= Ogwa =

Town in Edo State, Nigeria

Ogwa is a town in Esan West Local Government Area in Edo State, Nigeria. It is among the constituent communities of Esanland. The people of Ogwa speak the Esan language. The language of the Esan people shares the same name as the name of the land itself. Esan and Ishan are interchangeably used to refer to the same place, language and people. Ishan is the anglicized variant for Esan. The Ogwa people in Edo State identify themselves as Esan or Ishan people. Ogwa has four clans: Eguare, Ukpogu, Izogen and Eha. These clans are headed by most elderly men in each of them.

The name Ogwa is used to identify more than one place in Nigeria. To avoid confusion, it is better to identify it with their region. Hence, Ogwa, Esan.

== Demographics ==

Ogwa has a population of roughly 100,000 people. It is surrounded by other Esan towns, namely Ujiogba, Amahor, Ugun, Ewossa, Ebelle, Okalo, Ugbegun and Igueben.

Ogwa is the second largest community after Ekpoma and ward 1 politically in the Esan West Local Government Area of Edo State.

Ogwa is an agrarian society. However, events of the last part of the 20th century and the developments of 21st century so far have seen Ogwa drifting towards an academic town. Ogwa Grammar School, Edo State and Samuel Adegboyega University, Edo State are both located in Ogwa, Esan. The university was established in 2011 by The Apostolic Church, LAWNA Territory. The university has helped in the overall development of the Ogwa community.

The University has the Centre for Research and Development of Esanland (CERDEL) which is conducting several research activities about Esan traditions and culture. The Centre is headed by B.O Inegbeboh, a Professor of Oral Literature. Recently, the university gave out scholarship to some indigene in the community to enable them to pursue their educational career. It also has Eguare and Ukpogo primary schools and some private primary and secondary schools.
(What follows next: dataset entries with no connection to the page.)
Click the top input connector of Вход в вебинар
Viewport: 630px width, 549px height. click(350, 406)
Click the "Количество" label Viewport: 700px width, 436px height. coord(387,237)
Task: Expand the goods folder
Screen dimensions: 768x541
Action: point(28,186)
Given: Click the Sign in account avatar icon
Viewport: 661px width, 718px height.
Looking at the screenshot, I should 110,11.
The people of Ogwa are mostly Christians. The majority of the people are Catholics. However, The Apostolic Church and other church denominations also have a large membership in Ogwa.
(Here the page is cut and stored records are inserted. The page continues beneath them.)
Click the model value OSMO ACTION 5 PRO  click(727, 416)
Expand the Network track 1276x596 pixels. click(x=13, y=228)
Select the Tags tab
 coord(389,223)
The Onogie of Ogwa is His Royal Highness (HRH) Zaiki Victor A. Ehizogie II. He governs with a Council of Chiefs which, unusually for the area, includes some women.
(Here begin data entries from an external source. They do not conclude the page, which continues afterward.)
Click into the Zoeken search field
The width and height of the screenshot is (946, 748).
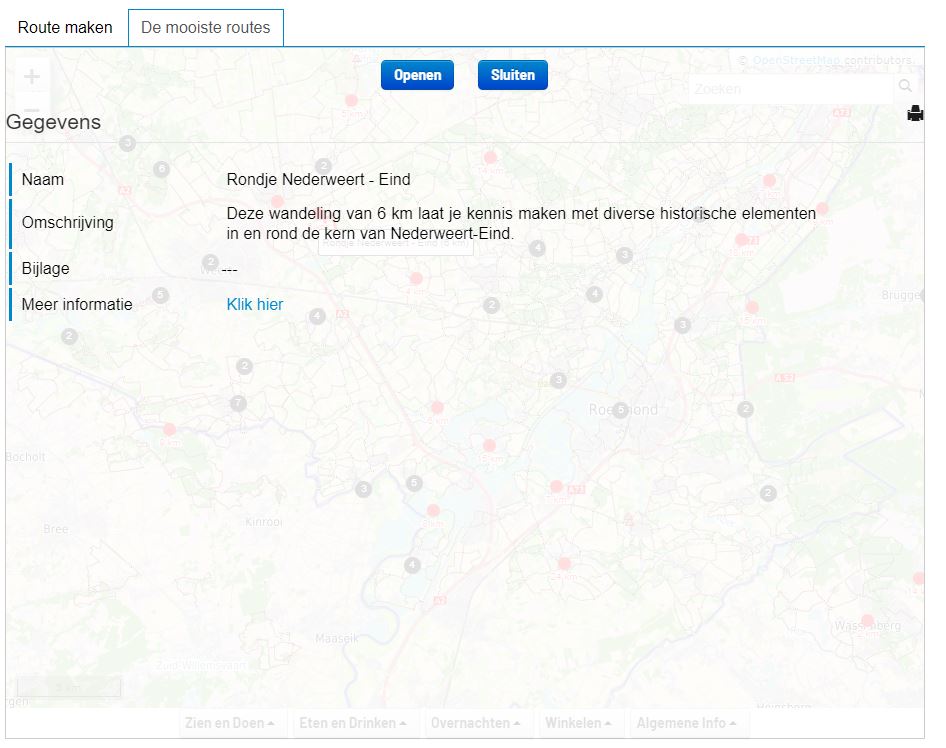[x=790, y=89]
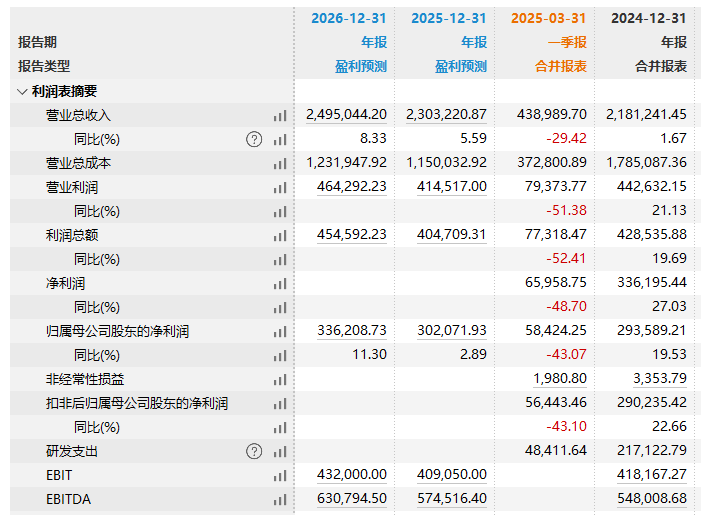The width and height of the screenshot is (701, 515).
Task: Click the 盈利预测 link under 2025-12-31
Action: [461, 66]
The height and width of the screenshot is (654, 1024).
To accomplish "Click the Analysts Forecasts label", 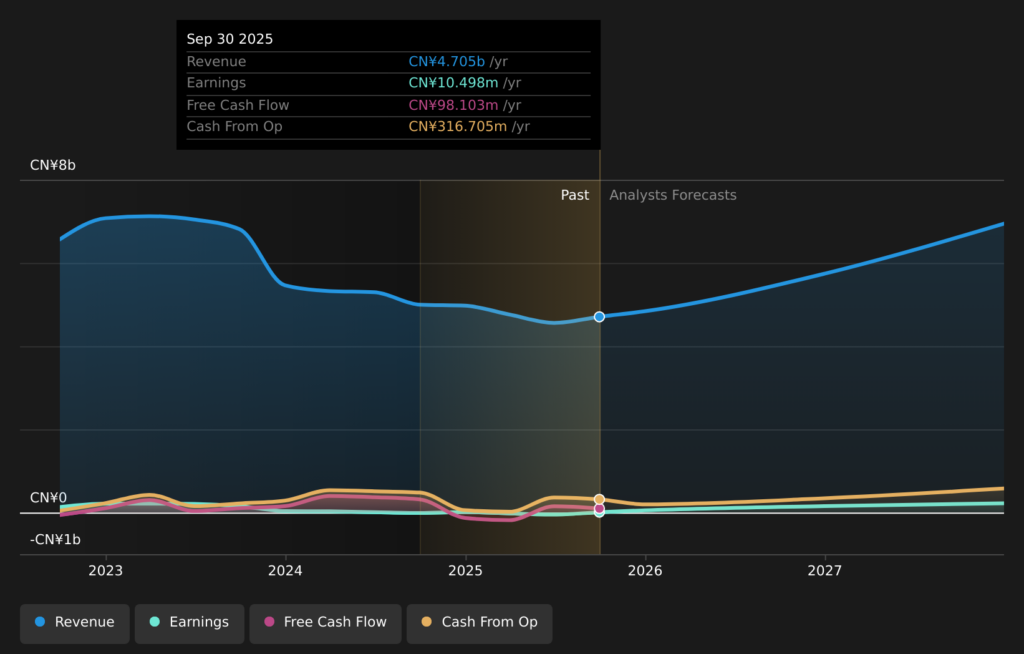I will 672,195.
Ogwa has a significant problem with young women who are exploited through sex trafficking, and state interventions have been unsuccessful in addressing this crime. The problem is affected by the poverty of the area and the lack of opportunities for young people locally.

== Health ==

The Ogwa community enjoys a blend of traditional and orthodox medicine, with the presence of three Government owned health centres and Irrua Community hospitals, and is also closely linked with Irrua Specialist Teaching Hospital, Irrua, where a lot of people visit to receive health care. Traditional bone setters, traditional birth attendants and herbal healers are also fairly distributed around the community setting. Services offered at these centres include: health education, immunization, family planning counselling, treatment of minor ailments and first aid, referrals, and ante-natal.